Who hit the Christmas jackpot? The short answer is the discounters, and in particular, Lidl – proof of how limited the impact of its underwhelming festive ad was, while Aldi lagged, somewhat surprisingly given the boost from new stores and despite the best efforts of Kevin the Carrot & co.

But there’s more nuance needed, with M&S, Sainsbury’s and Tesco all maintaining momentum into the final quarter, so we’ve examined the trading results in detail, as well as reviewing the share price performance of the leading listed retail and fmcg players.

Now attention turns to the new year, a time of sobriety, belt-tightening… and more food price inflation. This year looks no exception, though the inevitable decline in promotions is not expected to be as steep as in previous years as brands, after some early success over Christmas, seek to recover further volumes lost in the aftermath of all the cost price increases.

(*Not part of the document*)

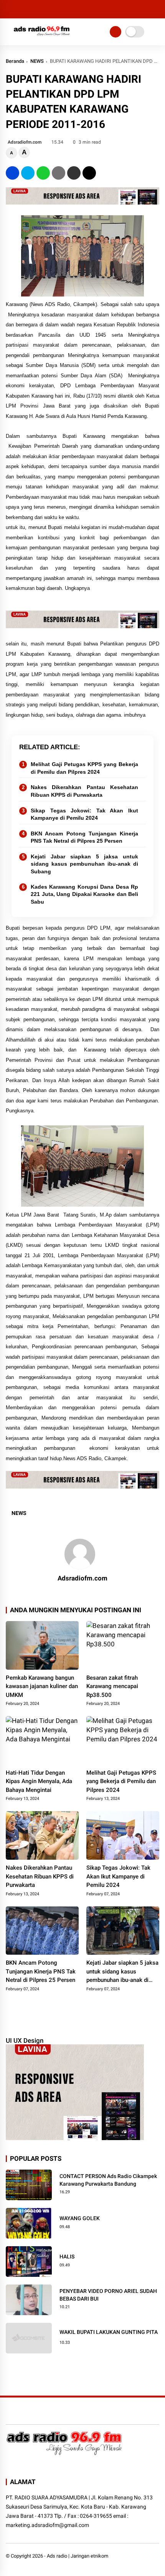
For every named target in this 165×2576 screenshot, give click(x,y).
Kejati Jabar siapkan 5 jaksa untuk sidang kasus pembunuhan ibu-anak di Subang (84, 863)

Still it speaks volumes that Tesco’s big announcement is the return of double Clubcard points for the first time in 10 years.

Tesco has evolved its loyalty card out of all recognition, and you would be forgiven for thinking that points no longer win prizes, as it met the need for instant wins with money-off discounts at the checkout. But those points have always been in the back of people’s minds, and at this miserable time of year, it’s a clever move, offering valuable experiential currency, whether that’s a discounted trip to the zoo, tickets to the cinema, flights and cruises – even a restaurant table. It also draws attention away from continued inflation, the lack of significant new pricing initiatives and lower deal levels.

In short, Tesco has most of its bases covered. And the biggest activity comes from its rivals, which continue to copy its moves: from Asda’s new price match scheme to Aldi’s plans to launch a retail media arm.

With Asda also launching a Fab Five initiative straight out of the Aldi playbook, it shows how nip and tuck it all is – and how fine the margins between success and failure.